Collected data

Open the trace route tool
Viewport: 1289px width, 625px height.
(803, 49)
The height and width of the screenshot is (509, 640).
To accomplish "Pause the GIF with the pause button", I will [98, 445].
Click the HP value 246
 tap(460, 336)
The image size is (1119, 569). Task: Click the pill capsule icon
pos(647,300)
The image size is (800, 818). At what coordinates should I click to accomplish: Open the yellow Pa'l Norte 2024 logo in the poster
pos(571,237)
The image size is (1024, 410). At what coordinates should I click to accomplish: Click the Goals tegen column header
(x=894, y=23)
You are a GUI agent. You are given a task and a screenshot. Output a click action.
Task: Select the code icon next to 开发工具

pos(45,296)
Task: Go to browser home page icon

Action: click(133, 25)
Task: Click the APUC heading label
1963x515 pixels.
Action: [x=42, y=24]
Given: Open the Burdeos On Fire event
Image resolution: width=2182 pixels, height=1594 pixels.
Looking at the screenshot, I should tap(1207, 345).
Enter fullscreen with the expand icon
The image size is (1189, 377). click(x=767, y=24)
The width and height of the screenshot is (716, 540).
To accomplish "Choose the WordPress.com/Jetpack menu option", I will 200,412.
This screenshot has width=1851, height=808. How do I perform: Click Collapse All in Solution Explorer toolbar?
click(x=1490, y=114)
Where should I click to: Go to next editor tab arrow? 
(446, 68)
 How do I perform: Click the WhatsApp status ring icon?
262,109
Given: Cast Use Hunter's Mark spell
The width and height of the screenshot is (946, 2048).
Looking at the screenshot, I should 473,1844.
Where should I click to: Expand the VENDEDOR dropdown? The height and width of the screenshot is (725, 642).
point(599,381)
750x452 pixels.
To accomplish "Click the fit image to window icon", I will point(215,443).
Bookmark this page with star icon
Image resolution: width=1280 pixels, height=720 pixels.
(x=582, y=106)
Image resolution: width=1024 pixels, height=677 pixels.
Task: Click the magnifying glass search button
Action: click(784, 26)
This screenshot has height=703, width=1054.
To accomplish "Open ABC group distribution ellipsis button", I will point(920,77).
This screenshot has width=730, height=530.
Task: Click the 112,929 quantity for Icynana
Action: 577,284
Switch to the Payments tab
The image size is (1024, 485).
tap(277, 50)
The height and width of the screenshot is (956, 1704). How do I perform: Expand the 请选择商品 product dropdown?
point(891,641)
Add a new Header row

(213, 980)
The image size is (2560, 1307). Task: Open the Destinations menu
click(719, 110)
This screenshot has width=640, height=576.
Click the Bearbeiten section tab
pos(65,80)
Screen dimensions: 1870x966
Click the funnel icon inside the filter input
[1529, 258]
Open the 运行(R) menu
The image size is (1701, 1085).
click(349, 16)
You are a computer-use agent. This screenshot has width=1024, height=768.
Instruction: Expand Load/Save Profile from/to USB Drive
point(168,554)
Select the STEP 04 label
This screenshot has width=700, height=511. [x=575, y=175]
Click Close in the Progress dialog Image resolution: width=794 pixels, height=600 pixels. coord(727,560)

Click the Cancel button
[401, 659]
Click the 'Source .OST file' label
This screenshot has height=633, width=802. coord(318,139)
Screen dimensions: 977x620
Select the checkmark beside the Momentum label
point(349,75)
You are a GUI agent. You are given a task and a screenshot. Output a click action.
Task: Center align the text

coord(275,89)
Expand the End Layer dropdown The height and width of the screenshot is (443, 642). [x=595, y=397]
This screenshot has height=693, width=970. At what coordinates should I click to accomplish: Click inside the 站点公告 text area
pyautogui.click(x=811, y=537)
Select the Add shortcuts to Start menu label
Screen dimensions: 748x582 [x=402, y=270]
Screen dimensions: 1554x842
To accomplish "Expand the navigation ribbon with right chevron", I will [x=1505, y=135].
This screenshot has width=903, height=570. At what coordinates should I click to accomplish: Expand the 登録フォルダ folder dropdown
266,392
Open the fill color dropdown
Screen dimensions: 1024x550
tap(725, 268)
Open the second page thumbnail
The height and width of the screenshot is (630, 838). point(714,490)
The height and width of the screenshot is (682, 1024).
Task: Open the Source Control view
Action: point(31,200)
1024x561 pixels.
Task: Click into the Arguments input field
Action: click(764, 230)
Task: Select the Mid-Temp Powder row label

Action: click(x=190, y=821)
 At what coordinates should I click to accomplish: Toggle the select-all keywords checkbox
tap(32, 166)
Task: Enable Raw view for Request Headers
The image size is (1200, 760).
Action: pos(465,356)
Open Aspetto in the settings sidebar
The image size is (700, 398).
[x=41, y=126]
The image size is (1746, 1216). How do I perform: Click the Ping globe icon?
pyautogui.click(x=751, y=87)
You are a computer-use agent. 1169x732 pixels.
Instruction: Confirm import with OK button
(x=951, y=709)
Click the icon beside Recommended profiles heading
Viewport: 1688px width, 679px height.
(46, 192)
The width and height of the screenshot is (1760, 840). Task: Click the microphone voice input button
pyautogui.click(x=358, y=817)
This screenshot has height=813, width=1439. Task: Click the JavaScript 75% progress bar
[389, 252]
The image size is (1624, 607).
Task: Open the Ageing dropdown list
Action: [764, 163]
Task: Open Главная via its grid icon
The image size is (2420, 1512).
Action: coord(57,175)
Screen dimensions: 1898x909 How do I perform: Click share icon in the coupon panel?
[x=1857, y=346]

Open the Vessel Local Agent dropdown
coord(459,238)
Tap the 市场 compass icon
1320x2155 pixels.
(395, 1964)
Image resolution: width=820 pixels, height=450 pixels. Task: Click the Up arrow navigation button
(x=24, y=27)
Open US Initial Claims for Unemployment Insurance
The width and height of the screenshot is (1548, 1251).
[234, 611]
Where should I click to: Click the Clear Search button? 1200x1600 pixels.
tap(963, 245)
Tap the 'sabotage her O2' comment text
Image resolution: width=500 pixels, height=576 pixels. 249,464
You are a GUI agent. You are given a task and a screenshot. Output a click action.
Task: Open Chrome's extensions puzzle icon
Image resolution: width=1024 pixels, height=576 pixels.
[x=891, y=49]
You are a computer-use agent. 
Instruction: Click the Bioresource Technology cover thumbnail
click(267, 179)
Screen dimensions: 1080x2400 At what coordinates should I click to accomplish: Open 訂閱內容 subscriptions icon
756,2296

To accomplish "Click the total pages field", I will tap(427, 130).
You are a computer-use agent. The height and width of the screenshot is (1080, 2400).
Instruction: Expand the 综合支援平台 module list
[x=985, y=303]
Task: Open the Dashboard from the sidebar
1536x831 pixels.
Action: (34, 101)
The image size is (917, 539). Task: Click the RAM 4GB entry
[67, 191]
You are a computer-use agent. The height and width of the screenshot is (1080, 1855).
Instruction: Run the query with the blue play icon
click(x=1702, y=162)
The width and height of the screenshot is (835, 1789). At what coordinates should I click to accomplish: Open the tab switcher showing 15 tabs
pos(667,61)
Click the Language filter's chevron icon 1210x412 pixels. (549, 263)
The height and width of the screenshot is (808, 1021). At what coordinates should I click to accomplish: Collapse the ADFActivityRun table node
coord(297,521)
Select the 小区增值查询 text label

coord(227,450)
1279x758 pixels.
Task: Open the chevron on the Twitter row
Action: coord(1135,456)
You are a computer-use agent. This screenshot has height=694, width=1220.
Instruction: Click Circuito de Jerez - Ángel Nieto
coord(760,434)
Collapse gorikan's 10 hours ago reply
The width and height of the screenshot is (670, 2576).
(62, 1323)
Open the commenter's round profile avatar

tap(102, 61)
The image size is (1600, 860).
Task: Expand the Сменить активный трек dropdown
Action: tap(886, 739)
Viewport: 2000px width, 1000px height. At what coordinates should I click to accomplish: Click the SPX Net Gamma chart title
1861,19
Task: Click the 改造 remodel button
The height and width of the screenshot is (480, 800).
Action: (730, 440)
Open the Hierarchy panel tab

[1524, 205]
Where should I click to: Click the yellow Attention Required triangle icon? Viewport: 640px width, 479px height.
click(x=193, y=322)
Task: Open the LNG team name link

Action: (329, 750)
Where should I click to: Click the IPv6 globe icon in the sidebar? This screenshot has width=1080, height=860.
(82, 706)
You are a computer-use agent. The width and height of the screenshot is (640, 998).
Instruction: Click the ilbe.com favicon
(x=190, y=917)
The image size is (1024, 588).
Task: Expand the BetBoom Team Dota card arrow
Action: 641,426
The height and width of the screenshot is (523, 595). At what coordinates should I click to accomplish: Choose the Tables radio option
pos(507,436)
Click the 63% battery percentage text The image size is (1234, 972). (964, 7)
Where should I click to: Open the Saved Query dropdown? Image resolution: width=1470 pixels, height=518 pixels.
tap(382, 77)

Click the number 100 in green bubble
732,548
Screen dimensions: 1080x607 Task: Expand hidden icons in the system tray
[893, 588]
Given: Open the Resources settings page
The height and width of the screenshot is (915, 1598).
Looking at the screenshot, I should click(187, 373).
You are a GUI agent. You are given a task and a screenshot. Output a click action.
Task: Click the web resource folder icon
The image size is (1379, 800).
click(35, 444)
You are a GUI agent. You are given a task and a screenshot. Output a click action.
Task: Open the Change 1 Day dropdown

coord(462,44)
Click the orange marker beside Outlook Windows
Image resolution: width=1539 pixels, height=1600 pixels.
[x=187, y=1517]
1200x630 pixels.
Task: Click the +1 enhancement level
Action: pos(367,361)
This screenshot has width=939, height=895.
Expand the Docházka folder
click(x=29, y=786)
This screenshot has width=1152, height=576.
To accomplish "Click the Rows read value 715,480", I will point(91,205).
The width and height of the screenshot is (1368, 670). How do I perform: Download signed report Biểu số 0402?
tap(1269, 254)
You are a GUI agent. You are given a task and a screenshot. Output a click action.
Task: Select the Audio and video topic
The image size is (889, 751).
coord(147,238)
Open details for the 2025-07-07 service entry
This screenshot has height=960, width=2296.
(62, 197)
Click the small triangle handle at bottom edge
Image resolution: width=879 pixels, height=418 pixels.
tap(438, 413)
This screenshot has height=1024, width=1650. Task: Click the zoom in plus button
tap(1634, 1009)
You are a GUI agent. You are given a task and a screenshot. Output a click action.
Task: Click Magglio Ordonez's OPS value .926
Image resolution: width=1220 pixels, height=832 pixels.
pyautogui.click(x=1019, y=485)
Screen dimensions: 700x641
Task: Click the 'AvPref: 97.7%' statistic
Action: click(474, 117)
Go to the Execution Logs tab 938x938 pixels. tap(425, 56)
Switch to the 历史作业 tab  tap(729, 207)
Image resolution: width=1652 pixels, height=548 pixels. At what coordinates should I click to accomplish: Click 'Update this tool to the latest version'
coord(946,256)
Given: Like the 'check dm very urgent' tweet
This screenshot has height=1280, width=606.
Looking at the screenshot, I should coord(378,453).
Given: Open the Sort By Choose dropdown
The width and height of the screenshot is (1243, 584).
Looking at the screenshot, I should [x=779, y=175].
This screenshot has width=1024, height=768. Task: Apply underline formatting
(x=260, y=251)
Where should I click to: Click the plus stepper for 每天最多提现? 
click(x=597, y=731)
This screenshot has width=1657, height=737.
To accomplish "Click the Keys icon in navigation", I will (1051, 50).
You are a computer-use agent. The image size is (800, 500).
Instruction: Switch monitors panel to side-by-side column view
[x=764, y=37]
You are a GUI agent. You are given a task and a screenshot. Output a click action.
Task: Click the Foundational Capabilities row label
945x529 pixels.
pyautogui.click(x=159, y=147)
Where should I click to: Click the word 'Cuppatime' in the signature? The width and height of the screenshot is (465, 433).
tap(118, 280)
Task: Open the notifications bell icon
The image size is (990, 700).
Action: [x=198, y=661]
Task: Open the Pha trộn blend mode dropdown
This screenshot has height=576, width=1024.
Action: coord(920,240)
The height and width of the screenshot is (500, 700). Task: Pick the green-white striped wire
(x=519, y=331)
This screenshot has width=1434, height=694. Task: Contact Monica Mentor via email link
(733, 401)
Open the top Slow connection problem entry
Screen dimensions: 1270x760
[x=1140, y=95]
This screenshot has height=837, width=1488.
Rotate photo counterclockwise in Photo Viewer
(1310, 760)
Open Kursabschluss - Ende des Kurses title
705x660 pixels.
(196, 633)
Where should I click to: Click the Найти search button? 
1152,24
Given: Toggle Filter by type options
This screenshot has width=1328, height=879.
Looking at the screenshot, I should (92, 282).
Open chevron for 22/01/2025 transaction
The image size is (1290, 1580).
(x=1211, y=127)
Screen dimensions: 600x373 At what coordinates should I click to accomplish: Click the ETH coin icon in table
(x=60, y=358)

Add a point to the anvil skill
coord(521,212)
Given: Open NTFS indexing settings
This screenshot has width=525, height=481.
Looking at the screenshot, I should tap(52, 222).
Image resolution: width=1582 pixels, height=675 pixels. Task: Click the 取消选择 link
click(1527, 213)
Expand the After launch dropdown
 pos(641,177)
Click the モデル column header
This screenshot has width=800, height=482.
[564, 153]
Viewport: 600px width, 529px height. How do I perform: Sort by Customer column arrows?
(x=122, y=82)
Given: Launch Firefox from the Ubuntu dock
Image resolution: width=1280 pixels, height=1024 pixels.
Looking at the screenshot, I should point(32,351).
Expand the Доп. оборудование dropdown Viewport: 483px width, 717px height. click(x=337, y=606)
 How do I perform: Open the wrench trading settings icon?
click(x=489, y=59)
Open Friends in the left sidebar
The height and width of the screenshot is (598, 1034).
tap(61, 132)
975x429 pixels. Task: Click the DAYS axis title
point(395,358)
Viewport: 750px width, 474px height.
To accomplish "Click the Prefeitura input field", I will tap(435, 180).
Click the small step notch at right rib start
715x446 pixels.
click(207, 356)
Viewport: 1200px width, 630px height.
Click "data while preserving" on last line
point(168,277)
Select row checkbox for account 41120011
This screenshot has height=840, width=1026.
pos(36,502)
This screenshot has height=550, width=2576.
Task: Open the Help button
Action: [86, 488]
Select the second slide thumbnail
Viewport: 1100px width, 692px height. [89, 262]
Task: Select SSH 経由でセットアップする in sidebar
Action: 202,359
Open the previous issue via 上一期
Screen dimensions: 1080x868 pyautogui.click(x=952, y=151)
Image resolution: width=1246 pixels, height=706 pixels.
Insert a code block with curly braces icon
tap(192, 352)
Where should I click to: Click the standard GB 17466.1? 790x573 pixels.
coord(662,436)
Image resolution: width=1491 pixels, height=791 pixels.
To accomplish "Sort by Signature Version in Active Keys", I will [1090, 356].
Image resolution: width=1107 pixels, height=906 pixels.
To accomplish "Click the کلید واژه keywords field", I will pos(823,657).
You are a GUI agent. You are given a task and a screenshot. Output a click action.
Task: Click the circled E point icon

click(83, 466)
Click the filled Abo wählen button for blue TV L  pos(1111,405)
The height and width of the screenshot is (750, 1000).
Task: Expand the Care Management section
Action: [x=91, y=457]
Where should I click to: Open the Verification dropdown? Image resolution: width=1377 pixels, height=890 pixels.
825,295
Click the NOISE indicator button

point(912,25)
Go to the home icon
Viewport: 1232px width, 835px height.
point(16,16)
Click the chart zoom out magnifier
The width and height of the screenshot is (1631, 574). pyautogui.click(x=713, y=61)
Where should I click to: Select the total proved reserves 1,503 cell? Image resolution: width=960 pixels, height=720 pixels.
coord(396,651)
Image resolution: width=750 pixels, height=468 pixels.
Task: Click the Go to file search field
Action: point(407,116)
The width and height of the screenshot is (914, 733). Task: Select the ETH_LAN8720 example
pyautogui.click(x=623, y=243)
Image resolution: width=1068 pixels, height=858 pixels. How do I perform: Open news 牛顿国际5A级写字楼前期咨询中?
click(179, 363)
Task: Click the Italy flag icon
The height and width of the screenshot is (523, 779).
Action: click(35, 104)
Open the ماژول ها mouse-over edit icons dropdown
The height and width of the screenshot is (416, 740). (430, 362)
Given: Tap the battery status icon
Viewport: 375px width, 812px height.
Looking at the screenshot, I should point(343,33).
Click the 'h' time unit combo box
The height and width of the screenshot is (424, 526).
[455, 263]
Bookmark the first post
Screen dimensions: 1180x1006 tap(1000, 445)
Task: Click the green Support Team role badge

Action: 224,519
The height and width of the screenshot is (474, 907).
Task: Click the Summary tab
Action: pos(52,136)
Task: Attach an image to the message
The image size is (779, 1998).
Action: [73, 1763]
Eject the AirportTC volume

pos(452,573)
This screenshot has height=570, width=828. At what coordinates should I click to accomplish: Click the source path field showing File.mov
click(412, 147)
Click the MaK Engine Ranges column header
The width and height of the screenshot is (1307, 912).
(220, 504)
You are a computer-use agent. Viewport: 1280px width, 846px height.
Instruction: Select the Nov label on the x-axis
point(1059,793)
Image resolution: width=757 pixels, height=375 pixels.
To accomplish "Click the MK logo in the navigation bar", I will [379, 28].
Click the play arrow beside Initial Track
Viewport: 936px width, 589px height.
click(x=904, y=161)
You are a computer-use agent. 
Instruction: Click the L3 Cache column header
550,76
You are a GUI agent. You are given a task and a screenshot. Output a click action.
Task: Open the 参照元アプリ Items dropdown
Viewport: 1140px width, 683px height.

- [TASK DIRECTIONS]: Your answer must be the lines from the one containing "Task: Attach an image to the message" to the last line of the entries, repeated exactly and with nothing else.

- [ANSWER TO THE PROBLEM]:
Task: Attach an image to the message
The image size is (779, 1998).
Action: [73, 1763]
Eject the AirportTC volume

pos(452,573)
This screenshot has height=570, width=828. At what coordinates should I click to accomplish: Click the source path field showing File.mov
click(412, 147)
Click the MaK Engine Ranges column header
The width and height of the screenshot is (1307, 912).
(220, 504)
You are a computer-use agent. Viewport: 1280px width, 846px height.
Instruction: Select the Nov label on the x-axis
point(1059,793)
Image resolution: width=757 pixels, height=375 pixels.
To accomplish "Click the MK logo in the navigation bar", I will [379, 28].
Click the play arrow beside Initial Track
Viewport: 936px width, 589px height.
click(x=904, y=161)
You are a computer-use agent. 
Instruction: Click the L3 Cache column header
550,76
You are a GUI agent. You are given a task and a screenshot. Output a click action.
Task: Open the 参照元アプリ Items dropdown
Viewport: 1140px width, 683px height.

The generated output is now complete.